Technical Concepts > About Scaling and Tuning

About Scaling and Tuning

Understanding PTV xServer scaling behaviour and getting tips for tuning is relevant for you if one or more of the following points is true:

you operate or are planning to operate a cluster of more than one PTV xServer machines
your perceived performance is not satisfactory or you require a very good user experience
you have (hard or soft) real time requirements
your system is often busy, or you expect a high load

Basic Terminology

Response Time

The response time is the duration of a PTV xServer transaction, in the case of a simple transaction this is the time between request sending and response arrival.

Minimal response times are very important for a good user experience, especially for interactive uses.
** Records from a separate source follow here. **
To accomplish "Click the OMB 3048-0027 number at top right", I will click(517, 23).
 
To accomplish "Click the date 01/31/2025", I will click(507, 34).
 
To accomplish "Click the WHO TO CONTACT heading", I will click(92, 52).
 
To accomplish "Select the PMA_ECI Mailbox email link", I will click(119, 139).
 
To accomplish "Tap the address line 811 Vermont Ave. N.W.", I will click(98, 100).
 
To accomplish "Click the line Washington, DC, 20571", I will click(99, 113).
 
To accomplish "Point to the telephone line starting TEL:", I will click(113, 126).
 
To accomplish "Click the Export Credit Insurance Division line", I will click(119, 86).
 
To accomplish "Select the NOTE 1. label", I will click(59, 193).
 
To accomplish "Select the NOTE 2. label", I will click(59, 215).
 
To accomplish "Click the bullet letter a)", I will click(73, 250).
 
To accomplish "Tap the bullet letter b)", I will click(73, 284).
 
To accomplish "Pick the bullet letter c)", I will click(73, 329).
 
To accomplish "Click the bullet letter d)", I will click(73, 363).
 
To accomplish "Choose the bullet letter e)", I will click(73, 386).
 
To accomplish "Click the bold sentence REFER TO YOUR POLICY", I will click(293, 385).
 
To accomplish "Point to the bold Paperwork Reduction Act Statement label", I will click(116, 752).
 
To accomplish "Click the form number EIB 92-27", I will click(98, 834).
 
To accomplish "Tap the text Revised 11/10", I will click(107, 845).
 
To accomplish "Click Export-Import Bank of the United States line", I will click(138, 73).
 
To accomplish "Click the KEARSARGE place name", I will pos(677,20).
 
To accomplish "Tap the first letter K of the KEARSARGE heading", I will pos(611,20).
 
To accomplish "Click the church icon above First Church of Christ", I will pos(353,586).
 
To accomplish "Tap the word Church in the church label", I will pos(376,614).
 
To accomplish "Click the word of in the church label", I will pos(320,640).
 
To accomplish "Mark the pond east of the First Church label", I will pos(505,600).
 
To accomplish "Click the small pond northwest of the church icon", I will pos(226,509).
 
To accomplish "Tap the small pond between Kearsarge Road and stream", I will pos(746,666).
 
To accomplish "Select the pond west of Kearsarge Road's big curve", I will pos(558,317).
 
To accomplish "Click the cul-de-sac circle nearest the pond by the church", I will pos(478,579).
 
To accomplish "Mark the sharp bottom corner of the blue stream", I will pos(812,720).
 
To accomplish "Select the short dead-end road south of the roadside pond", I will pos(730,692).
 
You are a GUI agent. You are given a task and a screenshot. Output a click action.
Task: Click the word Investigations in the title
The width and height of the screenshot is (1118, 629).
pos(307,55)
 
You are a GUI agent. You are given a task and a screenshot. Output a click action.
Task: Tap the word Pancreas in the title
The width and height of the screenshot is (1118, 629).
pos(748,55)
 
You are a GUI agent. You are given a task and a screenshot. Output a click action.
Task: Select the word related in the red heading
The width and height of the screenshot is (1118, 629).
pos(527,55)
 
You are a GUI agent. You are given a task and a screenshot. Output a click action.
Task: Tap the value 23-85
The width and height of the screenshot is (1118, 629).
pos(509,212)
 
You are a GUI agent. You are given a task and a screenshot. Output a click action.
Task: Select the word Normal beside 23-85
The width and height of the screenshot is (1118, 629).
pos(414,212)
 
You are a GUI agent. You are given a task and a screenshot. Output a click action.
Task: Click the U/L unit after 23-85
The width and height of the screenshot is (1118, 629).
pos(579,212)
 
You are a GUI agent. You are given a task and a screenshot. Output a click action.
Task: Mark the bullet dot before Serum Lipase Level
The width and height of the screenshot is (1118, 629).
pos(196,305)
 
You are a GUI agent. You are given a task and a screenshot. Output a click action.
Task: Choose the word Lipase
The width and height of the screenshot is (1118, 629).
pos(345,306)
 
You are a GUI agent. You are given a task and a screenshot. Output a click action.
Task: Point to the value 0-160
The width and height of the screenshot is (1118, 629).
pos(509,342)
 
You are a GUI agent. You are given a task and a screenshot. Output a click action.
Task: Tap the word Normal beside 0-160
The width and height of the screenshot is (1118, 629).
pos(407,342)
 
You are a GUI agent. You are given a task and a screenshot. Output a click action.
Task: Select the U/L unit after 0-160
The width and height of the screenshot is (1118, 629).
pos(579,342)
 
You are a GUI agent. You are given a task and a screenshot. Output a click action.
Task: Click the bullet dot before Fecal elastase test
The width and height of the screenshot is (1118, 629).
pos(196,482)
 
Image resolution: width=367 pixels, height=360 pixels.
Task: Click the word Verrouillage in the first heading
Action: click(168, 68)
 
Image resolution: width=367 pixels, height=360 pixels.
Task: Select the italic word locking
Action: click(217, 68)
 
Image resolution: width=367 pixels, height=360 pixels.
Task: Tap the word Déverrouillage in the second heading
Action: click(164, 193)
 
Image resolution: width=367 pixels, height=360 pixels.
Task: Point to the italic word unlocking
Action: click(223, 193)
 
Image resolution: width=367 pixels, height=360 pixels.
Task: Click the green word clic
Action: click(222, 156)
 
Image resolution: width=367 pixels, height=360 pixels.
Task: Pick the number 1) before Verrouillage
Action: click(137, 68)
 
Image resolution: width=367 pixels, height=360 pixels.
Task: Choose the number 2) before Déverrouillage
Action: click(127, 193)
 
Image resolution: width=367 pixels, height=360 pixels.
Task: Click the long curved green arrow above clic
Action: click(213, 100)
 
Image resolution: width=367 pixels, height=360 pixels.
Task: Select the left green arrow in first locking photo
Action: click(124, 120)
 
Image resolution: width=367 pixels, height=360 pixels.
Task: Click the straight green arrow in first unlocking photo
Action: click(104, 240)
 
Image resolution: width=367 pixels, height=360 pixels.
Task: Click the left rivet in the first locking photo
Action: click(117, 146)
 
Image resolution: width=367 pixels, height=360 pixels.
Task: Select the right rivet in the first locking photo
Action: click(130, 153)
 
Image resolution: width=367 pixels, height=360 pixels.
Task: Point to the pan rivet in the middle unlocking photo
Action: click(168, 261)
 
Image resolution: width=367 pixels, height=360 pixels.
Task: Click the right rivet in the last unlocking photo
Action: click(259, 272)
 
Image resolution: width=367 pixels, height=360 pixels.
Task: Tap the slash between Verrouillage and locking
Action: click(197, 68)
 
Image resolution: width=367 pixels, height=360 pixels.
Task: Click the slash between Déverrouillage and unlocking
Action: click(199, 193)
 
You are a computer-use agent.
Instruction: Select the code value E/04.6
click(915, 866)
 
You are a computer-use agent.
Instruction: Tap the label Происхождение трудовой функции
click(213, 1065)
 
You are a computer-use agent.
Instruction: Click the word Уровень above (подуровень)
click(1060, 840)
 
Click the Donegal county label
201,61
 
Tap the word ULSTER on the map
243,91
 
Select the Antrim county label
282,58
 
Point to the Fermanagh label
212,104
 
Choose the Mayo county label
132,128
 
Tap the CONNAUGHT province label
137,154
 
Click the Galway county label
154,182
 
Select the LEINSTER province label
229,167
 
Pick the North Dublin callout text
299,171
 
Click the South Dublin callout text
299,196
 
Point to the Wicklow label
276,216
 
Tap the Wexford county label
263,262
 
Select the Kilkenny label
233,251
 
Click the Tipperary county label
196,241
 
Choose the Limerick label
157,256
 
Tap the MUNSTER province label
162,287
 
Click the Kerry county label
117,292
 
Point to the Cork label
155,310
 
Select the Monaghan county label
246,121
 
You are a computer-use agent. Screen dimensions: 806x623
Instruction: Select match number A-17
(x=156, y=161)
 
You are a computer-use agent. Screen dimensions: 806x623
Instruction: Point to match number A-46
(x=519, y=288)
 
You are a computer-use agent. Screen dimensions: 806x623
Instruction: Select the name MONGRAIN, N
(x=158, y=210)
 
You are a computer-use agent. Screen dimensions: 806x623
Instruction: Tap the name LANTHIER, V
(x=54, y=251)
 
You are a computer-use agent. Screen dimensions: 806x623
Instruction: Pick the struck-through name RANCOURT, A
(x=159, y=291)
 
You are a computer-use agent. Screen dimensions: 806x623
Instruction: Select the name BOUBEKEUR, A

Because of proxies the server might not be able to observe and log the client's response time but a shorter period: The server can only observe the communication start and end with the "nearest" proxy. Due to latency, the first parts of the requests and the last parts of the response may still be en route from or to the client.

Throughput

The throughput is a metric for the maximum load capacity of your server. It is measured as the number of completed transactions over time.

Maximal throughput is very important for mass use scenarios, especially batch processing.

Load

The system load is a measure for the work the system has to perform, usually in the form of CPU activity. The service load is a more abstract measure and corresponds to the transaction arrival rate.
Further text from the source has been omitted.